Your index first. You say that the most selective value would retrieve 2% of the rows. It is quite possible that even for 2%, a scan is more efficient. This would depend on many criteria (row size, block size, key size, clustering factor,...) but I think it likely that unless you do something else an index is not going to help in the majority of queries. The "something else" might be to sort the data on the key; convert to an IOT (possibly with an overflow segment); add extra columns to the keys. None of these need an extra licence. And you might want to consider a bitmap index instead, much easier.
Now partitioning. Presumably you mean list partitioning? Given the distribution it is hard to see how range or hash would help. This would seem to be a good option, partition pruning would surely help. Consider the queries and think about whether you can sub-partition; how to partition your indexes; the impact on manageability.
You'll have to test and test and test, to prove that the any change does give predictable, measurable, improvement.
Good luck.
|
|
|
|
Re: Options for querying on the skewed data [message #542932 is a reply to message #542819] |
Fri, 10 February 2012 19:42 |
rleishman
Messages: 3728 Registered: October 2005 Location: Melbourne, Australia
|
Senior Member |
|
|
If you are accessing data on status alone then partitioning is definitely the way to go. Even if it is faster to scan 2% of the table via an index rather than a full table scan, you are going to pollute the buffer cache and get rid of cached blocks that have a much better likelihood of being reused. ie. You *might* make your query a *little* faster, but you'll slow down the rest of the system.

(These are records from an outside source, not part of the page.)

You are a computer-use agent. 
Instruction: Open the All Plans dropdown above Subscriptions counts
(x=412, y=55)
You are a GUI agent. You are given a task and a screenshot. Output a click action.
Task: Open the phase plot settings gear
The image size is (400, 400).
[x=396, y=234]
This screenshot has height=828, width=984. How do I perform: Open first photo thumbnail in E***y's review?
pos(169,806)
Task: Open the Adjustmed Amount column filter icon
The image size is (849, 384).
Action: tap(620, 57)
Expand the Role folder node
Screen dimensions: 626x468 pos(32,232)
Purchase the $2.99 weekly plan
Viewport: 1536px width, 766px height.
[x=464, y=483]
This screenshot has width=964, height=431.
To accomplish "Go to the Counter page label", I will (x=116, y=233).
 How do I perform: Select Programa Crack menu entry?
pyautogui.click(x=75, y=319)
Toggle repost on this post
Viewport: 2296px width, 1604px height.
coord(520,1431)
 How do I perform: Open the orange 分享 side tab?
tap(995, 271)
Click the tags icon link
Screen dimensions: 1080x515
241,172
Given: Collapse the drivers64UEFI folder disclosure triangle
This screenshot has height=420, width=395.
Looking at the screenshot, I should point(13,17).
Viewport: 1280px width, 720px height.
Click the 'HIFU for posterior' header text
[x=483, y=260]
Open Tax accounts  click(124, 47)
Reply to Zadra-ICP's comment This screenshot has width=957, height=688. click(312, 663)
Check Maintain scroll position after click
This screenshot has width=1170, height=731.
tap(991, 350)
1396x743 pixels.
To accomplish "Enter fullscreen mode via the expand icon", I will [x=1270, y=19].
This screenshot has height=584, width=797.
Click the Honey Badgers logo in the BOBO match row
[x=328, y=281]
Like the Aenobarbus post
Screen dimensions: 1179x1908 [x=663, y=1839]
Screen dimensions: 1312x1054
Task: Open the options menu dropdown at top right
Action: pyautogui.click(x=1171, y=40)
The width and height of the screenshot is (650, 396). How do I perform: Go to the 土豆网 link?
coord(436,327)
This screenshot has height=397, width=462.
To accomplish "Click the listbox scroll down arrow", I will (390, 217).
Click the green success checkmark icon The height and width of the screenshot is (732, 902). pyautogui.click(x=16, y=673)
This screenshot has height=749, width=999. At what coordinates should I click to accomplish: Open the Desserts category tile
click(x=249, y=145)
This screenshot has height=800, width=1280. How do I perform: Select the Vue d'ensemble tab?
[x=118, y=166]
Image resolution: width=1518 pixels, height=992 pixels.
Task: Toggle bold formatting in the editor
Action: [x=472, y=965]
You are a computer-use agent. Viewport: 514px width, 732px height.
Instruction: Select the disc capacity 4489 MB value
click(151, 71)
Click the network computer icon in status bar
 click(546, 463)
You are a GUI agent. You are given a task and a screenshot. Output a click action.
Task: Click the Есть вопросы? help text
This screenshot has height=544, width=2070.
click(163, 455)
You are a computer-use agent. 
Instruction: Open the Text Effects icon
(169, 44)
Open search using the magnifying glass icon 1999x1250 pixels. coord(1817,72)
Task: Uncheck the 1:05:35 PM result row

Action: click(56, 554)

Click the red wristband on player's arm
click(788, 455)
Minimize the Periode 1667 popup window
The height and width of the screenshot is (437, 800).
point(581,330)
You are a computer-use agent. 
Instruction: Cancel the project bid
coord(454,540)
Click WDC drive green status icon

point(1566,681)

Bitmap indexes are not magically faster than b-tree indexes for high-cardinality keys. You need to *combine* many bitmap index searches in a single query to get any benefit. And then there are the locking issues.
What are your objections to two list partitions: one for the skewed value, the other for DEFAULT. You add a PARTITION clause to your create-table and GLOBAL clause to your create-index scripts, populate the table, and you're done. No further maintenance or overheads required.
Ross Leishman
|
|
|